■ **Problem requirements**: Locate every line below that contains the word "column" and copy it.

■ **Dataset content**:
^^^^^^^^^^^^^^^^
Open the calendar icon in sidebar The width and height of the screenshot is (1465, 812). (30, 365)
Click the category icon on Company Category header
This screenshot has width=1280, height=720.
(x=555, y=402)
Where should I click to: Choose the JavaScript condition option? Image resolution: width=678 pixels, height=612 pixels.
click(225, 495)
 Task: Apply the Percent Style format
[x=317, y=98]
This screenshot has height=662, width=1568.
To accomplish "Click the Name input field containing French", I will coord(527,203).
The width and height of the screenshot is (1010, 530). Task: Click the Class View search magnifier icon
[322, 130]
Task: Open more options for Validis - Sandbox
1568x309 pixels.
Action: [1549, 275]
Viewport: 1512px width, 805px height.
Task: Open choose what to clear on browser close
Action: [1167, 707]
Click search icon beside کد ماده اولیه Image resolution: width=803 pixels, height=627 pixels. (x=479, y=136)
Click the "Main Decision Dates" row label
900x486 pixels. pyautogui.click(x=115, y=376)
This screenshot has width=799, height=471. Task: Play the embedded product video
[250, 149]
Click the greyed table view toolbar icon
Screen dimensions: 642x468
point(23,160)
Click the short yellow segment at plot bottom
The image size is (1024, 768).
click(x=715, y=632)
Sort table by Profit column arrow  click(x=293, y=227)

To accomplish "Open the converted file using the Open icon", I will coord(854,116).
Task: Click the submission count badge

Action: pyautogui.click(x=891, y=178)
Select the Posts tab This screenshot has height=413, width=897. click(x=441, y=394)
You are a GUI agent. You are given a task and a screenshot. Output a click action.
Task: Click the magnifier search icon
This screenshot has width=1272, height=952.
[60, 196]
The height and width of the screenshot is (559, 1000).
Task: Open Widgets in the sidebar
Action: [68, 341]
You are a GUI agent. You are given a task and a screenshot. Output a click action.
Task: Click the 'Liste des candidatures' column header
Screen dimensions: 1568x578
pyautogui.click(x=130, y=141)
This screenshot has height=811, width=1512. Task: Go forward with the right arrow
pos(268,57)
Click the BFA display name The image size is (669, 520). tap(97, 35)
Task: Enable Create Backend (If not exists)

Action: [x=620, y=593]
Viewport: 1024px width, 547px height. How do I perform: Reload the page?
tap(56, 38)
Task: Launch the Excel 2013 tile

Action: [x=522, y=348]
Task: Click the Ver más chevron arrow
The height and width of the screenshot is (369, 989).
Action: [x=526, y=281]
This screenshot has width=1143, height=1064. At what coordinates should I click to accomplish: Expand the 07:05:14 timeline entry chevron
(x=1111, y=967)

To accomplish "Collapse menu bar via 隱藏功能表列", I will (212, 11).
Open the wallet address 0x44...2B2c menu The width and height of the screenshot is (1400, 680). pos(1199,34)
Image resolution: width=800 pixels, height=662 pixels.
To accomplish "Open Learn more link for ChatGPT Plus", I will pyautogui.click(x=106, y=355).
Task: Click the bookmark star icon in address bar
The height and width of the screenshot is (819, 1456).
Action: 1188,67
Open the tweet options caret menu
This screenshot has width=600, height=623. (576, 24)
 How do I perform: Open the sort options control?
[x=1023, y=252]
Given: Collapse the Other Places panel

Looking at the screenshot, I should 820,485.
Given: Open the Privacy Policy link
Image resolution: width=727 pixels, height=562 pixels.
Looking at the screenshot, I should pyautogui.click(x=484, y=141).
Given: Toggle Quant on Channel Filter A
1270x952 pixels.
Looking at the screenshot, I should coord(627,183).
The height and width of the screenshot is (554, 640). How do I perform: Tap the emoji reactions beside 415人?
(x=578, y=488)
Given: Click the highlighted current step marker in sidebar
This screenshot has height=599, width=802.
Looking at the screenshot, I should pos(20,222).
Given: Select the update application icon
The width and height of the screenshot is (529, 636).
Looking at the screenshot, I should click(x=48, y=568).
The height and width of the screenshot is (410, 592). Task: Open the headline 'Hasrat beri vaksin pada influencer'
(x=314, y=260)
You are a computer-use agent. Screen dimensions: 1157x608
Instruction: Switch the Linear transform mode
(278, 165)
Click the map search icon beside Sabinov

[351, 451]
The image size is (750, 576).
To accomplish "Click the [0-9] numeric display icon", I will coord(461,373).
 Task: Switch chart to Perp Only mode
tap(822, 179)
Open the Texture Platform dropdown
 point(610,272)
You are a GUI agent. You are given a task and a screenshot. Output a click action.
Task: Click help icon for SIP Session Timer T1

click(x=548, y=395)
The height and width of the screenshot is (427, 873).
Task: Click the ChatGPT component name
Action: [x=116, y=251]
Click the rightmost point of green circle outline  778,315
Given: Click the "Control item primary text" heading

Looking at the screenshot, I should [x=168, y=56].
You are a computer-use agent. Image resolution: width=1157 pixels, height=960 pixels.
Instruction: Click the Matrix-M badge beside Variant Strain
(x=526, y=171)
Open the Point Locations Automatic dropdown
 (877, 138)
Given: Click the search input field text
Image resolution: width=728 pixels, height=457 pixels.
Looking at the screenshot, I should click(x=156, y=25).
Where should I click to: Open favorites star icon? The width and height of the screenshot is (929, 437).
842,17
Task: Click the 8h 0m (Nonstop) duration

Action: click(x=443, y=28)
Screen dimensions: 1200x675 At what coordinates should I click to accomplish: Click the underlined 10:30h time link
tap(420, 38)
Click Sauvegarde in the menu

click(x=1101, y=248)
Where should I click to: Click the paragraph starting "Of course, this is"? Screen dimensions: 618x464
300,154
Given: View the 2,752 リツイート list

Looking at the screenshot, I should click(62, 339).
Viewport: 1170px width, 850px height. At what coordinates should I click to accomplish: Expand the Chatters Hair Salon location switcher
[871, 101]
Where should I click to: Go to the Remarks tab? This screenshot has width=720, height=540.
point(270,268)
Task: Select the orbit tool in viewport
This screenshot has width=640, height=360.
^^^^^^^^^^^^^^^^
■ **Result for this exercise**:
Sort table by Profit column arrow  click(x=293, y=227)
Task: Click the 'Liste des candidatures' column header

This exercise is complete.